Así pues, Houston, tenemos un problema.

Y bien grande, pues todas esas energías que usamos contaminan además nuestra atmósfera, suelos y océanos. Muchas de ellas son fuentes de gases tóxicos, de químicos nocivos, de porquería al fin y al cabo, que no sabemos ni podemos reciclar. Y encima son energías que se van gastando, que no se renuevan, que no van a durar para siempre, que tienen ya fecha de caducidad. Algunos cálculos dicen que ya estamos en el siglo en el que estas fuentes de energía se acabarán por completo.

El petróleo o el carbón son algunos de los ejemplos de estas fuentes de energía, las que usamos básicamente en la actualidad.

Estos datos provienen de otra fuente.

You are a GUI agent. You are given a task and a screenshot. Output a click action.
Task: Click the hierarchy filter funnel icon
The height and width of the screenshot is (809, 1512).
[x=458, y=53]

Pues bien. Este problema empezó a solucionarse a principios de los años 70, cuando alguien levantó la cabeza y sintió el poder del Sol, del viento, del agua… Nuestra Casa Tierra, por la propia configuración atmosférica y su situación cercana al Sol, nos ofrece varias soluciones. Energías renovables, limpias, inagotables. ¿Las repasamos?

Energía solar.

La energía por excelencia. La que nos va a salvar. Cada año el Sol aporta a nuestro planeta el equivalente a varios miles de veces las necesidades de la Humanidad. Sabiendo controlarla y convertirla, nuestros problemas estarían resueltos. Para siempre.

Energía eólica.

Es la energía obtenida por la fuerza del viento. El aire en movimiento puede ser aprovechado por unas turbinas que transforman la energía cinética de este viento en energía eléctrica a través de las aspas de los molinos eólicos que vemos en nuestros campos.

Energía hidroeléctrica.

En este caso es la energía potencial de los saltos de agua la que se transforma en energía eléctrica. Se aprovecha la diferente altura entre el agua embalsada y la central hidroeléctrica. Por supuesto es necesario tener suficiente agua embalsada, y para ello, hace falta que llueva…

Energía geotérmica.

Es la energía que puede obtenerse del calor interno de la Tierra. En ocasiones el intenso calor que tenemos en el centro de nuestro planeta –hasta 5.000 ºC- puede llegar a la corteza, y ser aprovechado por turbinas eléctricas o directamente para calentar agua.

Energía marina.

Es una energía producida desde los océanos por diferentes fuentes: las olas del mar, las mareas, la salinidad e incluso las diferencias de temperatura del océano.

Hay algunas otras, pero son residuales.

Creo que tenemos que ser conscientes de lo que todo esto supone. Cada vez que encendemos una luz, calentamos leche en un microondas, encendemos el coche o ponemos una lavadora estamos gastando energía. Una energía, en muchos casos, finita y contaminante. Yo no pienso dejar de consumir energía, hace mi vida mejor. Aunque sí tengo claro que los orígenes de mis fuentes de energía quiero que sean ilimitados y que las consecuencias de usarla no impacten en mi casa. Que es la tuya. Nuestra Casa Tierra.